Her son, said the site, is among 140 children in the camp who have chronic, complex and life-threatening diseases who MSF (Doctors Without Borders) are fearful for, complaining they are being denied access to specialty care.

The New Democracy government, after winning July 7, 2019 snap elections, ousting the former ruling Radical Left SYRIZA, quickly rescinded access to healthcare for asylum seekers and undocumented people living in Greece, leaving around 55,000 people without medical care, according to MSF.

George Makris, the Assistant Medical Coordinator in Greece and the North Balkans for MSF, told Al Jazeera about Mohammed’s case: “We don’t have the resources to investigate this kind of medical condition and we don’t have the specialized doctors who are pediatric neurologists either.

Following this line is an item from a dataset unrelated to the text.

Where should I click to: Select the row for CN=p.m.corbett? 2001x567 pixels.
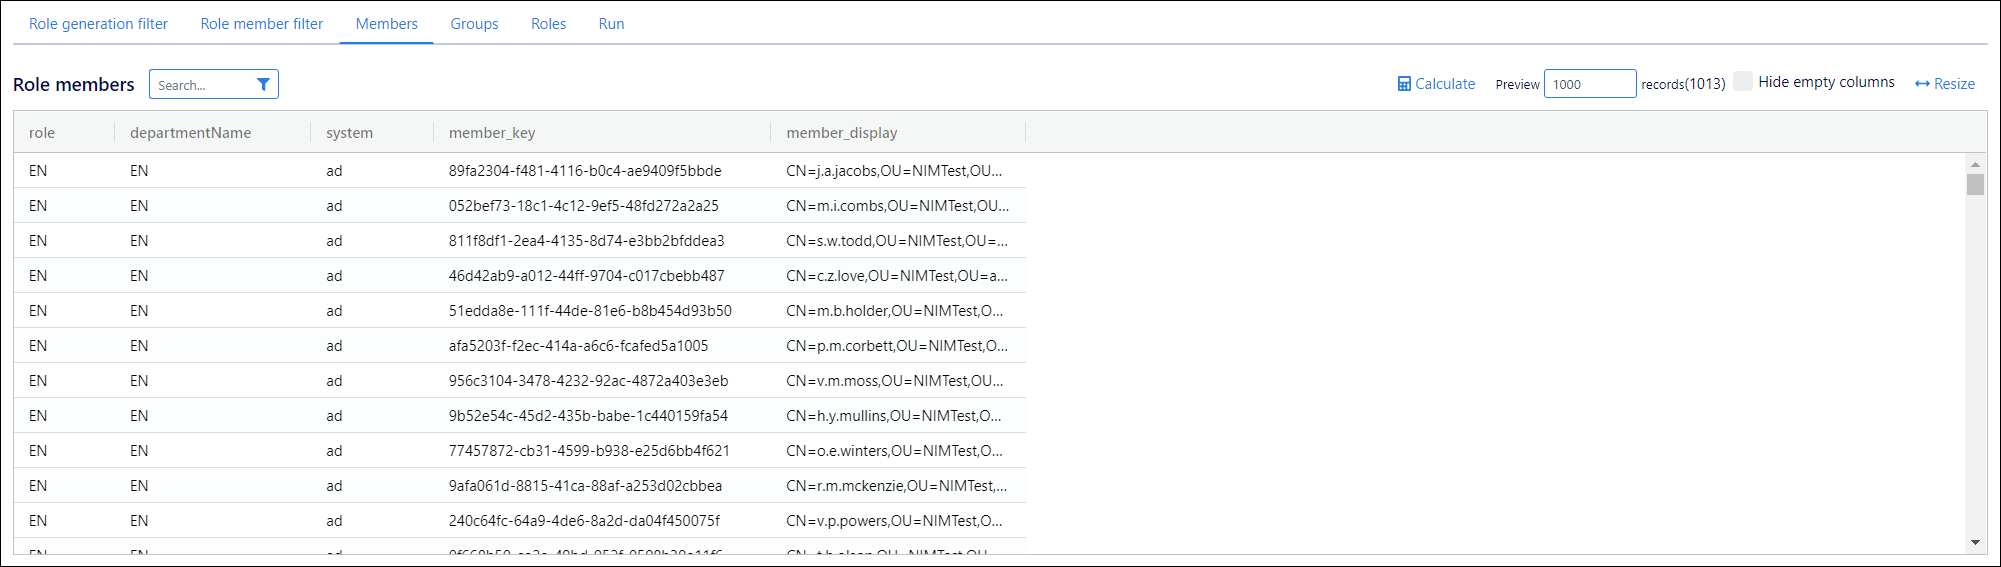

“At the same time, not even the hospital on the island of Lesbos has a pediatric neurologist and they do not have the diagnostic tools necessary to investigate this kind of condition.” He said that MSF doctor believe a device put in to help alleviate pressure could be malfunctioning, which is why Mohammed is having severe headaches.
“We are extremely worried about the complications that this malfunction could have, which could be life-threatening to this child,” he said.

The doctors want immediate transfer to mainland facilities and hospitals of children with potentially life-threatening illnesses or problems that affect their quality of life and ability to function.
Makris told Al Jazeera that the local hospital is overwhelmed.

“They have to cover 20,000 more people here without the proper equipment and humanitarian resources,” he said. “For us as doctors, it’s extremely difficult to examine and treat children with severe physical or mental disabilities and send them back to a camp that is unsafe and overcrowded where they live in summer tents in the middle of winter. It’s tragic.”